You are correct. Dr. Linus Pauling is not a New Age enthusiast. He is a brilliant biochemist and Nobel Prize winner who endured a truly humiliating fall from grace when he began to trumpet the use of massive doses of vitamins (aka orthomolecular medicine) that he claimed could cure everything from the common cold to cancer. Because of his enormous reputation, scientists scrambled to test his ideas in the laboratory, hoping to come up with a true miracle pill, but were never able to reproduce the astonishing results Pauling claimed.

According to the book, Do You Believe in Magic, by Paul Offit, M.D., it all started with a letter Pauling received from a biochemist named Irwin Stone who had attended one of his talks. During the presentation, Pauling said he hoped to live another 25 years. Stone suggested that if he were to ingest 3,000 milligrams of Vitamin C a day, he would not only live 25 more years, but much longer. Pauling tried it and was surprised to see that he felt “livelier” and was no longer suffering from colds. He decided to gradually increase the dosage until he was taking 18,000 milligrams a day.

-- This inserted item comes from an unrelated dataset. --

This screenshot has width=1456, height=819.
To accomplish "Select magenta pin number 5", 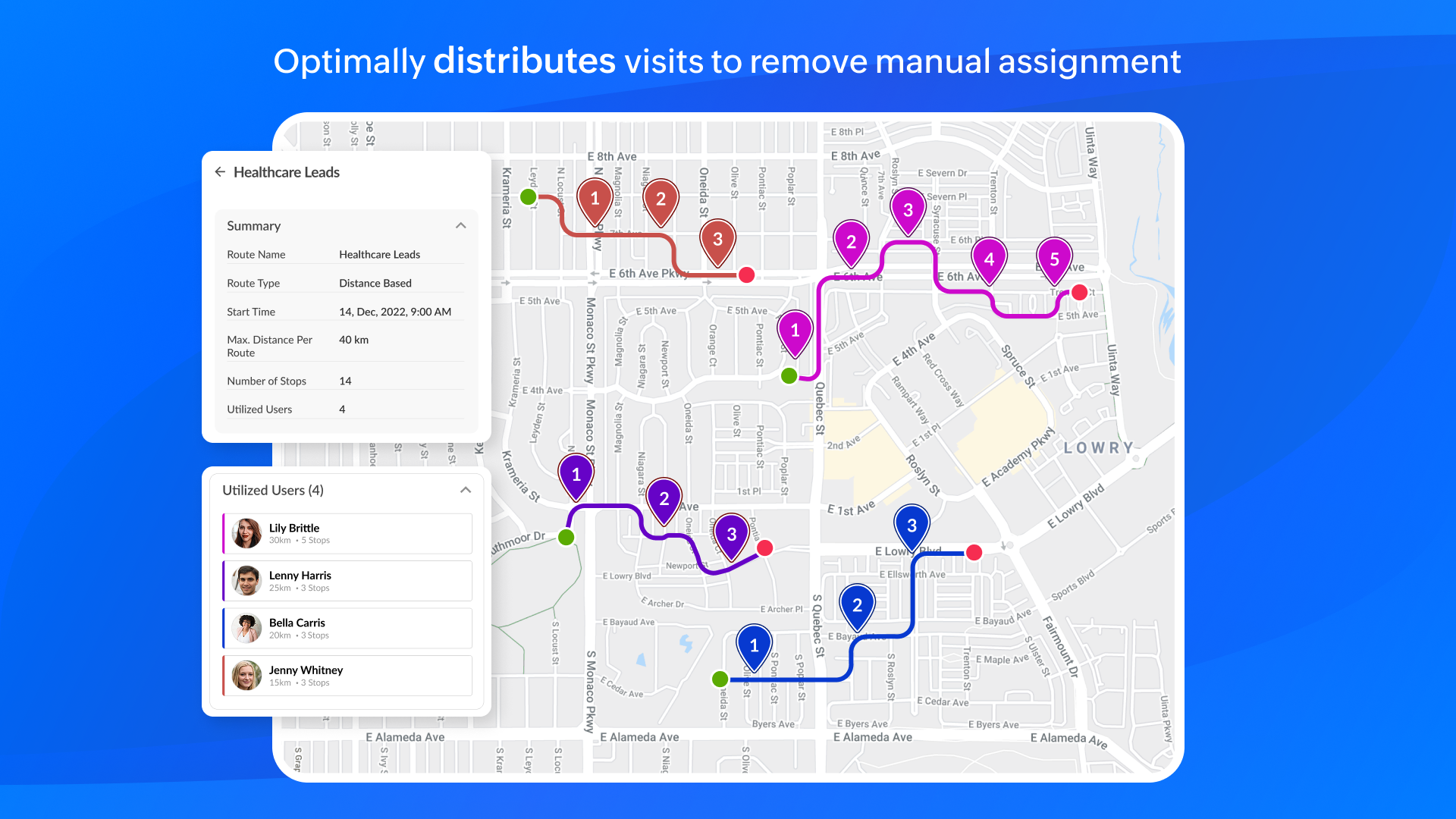I will coord(1054,259).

Soon after, Pauling published Vitamin C and the Common Cold, then Vitamin C, The Common Cold and the Flu. Because he was so well-known, the public began buying Vitamin C by the boat-loads.

However, Pauling was a real scientist and knew his theories would have to be tested in the laboratory. They were, and they came up lacking every time. Large groups of people were tested in various labs, with some being given high doses of Vitamin C and others given a placebo. The groups taking the Vitamin C had the same number of colds as those who took the placebo.

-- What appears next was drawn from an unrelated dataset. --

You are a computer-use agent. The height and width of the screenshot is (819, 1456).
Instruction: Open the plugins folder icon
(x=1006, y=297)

Pauling refused to believe the evidence against his theory, and went a step further, claiming that Vitamin C could cure cancer. Again, his theory was tested and again, the groups taking high doses of Vitamin C failed to recover from their cancer.

From there, Pauling went off the rails and began claiming that vitamin C, when taken with massive doses of vitamin A and E, along with selenium and beta-carotene, could treat virtually every disease known to man.

“Although studies had failed to support him, Pauling believed that vitamins and supplements had one property that made them cure-alls, a property that continues to be hawked on everything from ketchup to pomegranate juice and that rivals worlds like natural and organic for sales impact – antioxidant,” Offit writes.

To this day, Pauling’s orthomolecular medicine survives even though unbiased scientific testing has never proven its efficacy and in spite of the fact that megadoses of some vitamins is actually lethal (B3, aka niacin; D and E).

A large collection of vitamin studies is available at the Cochrane Library for review.

The bottom line is that orthomolecular medicine is not New Age, but it’s not scientifically supported either. Catholics should not use it to treat any serious or contagious condition.